The U.S. accuses two in Beijing-directed Falun Gong targeting On Friday. The Justice Department charged two Los Angeles residents with participating in a Beijing-directed plot to target U.S. Falun Gong practitioners.
The government said John Chen, also known as Chen Jun, and Lin Feng were arrested in California for supporting Chinese efforts to withdraw the tax-exempt status of a Falun Gong-run U.S. corporation.
The department labeled the program part of China’s assault against its U.S. opponents. The allegations came a month after federal officials detained two New Yorkers for running a Chinese “secret police station” in Manhattan’s Chinatown.
The government said Chen and Lin were sued in federal court in the Southern District of New York. They and their lawyers were unavailable for comment to Reuters. Washington’s Chinese embassy didn’t respond.
The government said Chen and Lin tried to bribe an undercover federal agent posing as a U.S. tax officer in 2023 to file a complaint to revoke Falun Gong’s federal tax exemption.

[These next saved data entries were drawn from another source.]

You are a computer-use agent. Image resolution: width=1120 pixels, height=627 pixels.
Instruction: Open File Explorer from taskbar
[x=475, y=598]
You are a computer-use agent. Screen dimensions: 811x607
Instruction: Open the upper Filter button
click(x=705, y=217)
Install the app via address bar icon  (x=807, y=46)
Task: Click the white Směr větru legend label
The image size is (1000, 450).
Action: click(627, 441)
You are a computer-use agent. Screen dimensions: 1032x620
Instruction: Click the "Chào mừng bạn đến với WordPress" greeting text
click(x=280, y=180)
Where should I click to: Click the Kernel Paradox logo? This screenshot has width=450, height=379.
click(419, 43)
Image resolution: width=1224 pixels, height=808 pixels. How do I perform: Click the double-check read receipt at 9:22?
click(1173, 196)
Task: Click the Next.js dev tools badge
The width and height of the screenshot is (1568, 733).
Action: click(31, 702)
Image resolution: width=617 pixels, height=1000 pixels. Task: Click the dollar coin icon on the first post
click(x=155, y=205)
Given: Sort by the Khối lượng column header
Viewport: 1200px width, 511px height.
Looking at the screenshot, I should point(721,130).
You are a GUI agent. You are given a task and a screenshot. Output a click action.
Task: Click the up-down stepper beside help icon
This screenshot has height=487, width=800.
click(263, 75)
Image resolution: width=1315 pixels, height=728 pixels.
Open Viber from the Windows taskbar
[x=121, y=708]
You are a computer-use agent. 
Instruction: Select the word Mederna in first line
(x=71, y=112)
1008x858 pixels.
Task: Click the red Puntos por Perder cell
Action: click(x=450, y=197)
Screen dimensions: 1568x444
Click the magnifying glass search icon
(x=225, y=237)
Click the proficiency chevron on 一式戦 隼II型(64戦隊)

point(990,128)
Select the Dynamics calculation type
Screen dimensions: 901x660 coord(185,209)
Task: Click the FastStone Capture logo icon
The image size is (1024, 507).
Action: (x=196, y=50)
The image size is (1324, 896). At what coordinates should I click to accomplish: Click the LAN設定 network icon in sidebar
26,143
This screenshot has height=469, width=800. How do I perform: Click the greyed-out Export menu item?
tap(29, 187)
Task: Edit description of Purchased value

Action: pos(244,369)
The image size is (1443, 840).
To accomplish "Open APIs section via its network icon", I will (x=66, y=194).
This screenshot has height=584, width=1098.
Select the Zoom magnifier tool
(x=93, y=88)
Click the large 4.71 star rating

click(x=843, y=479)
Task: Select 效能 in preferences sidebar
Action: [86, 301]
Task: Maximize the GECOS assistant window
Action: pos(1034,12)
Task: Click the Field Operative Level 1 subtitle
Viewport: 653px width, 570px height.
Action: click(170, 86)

It alleged the two paid $5,000 in cash bribes and pledged to pay much more to progress the IRS Whistleblower Program complaint.
Chen told the department on an intercepted phone that the bribes were meant to “topple… the Falun Gong.” Removing its exempt status would raise its federal tax bill.
China outlawed Falun Gong in 1999 after 10,000 members silently protested at the central leadership complex in Beijing. The group urges Chinese Communist Party renunciation.
China calls the group a cult that undermines stability.